> **Instructions to follow**
In the listing below, the answer starts at the line that has "You are a GUI" and stops after the line that has "The image size is (307, 294)."; please repeat that part exactly and nothing more.

----- Stored data

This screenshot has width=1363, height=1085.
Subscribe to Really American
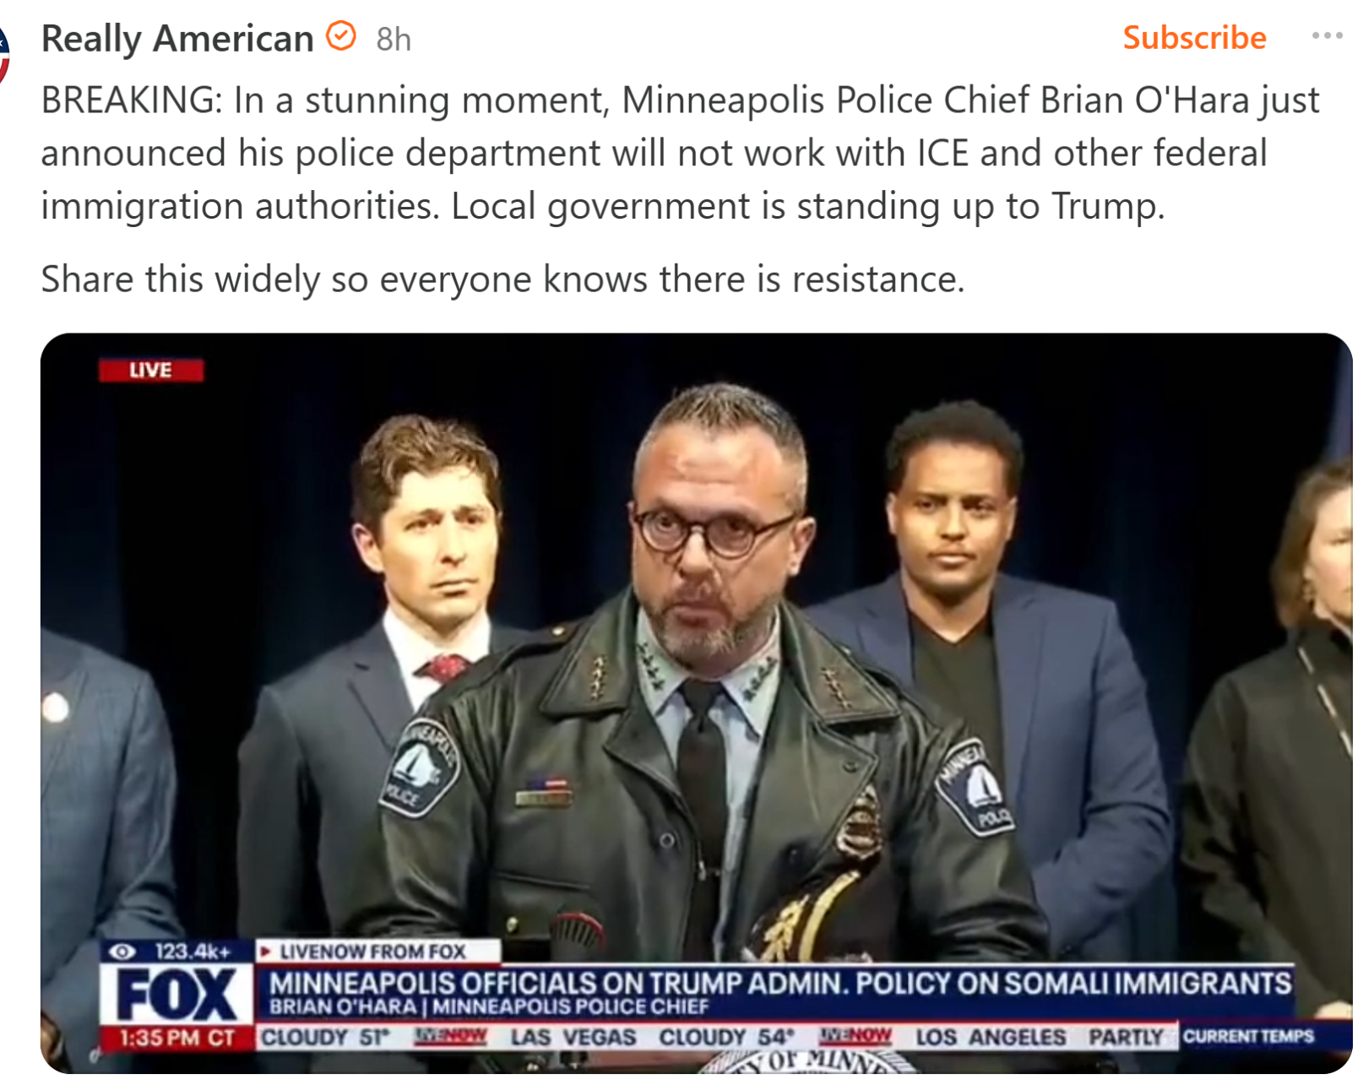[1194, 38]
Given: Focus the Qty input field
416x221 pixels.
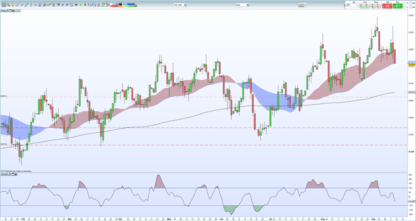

----------
----- Stored data

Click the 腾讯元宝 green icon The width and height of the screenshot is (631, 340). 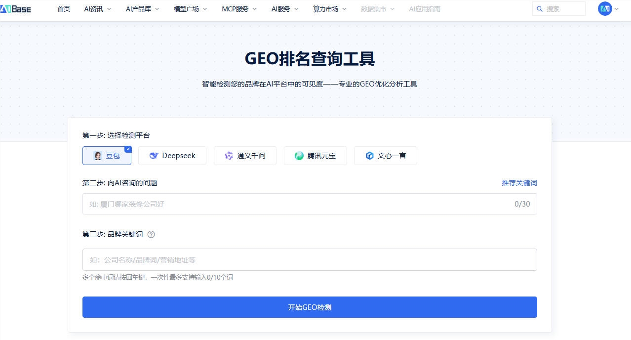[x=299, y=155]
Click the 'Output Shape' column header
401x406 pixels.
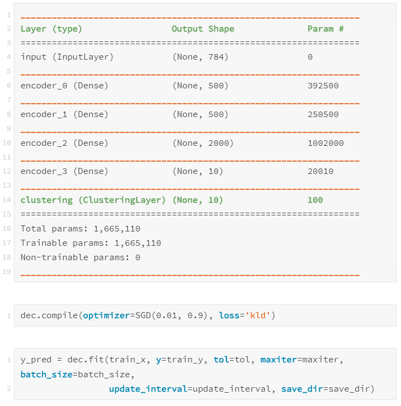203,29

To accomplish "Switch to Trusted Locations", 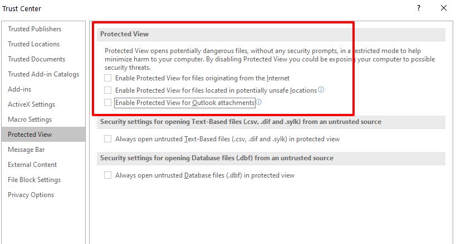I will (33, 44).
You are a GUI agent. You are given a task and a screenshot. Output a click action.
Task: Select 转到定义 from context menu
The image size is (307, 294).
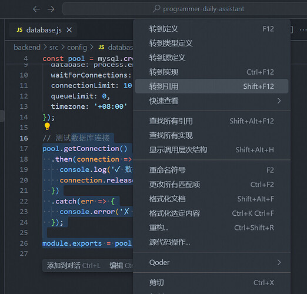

----------

> **Task response**
You are a GUI agent. You are given a task and a screenshot. Output a click action.
Task: Select 转到定义 from context menu
The image size is (307, 294).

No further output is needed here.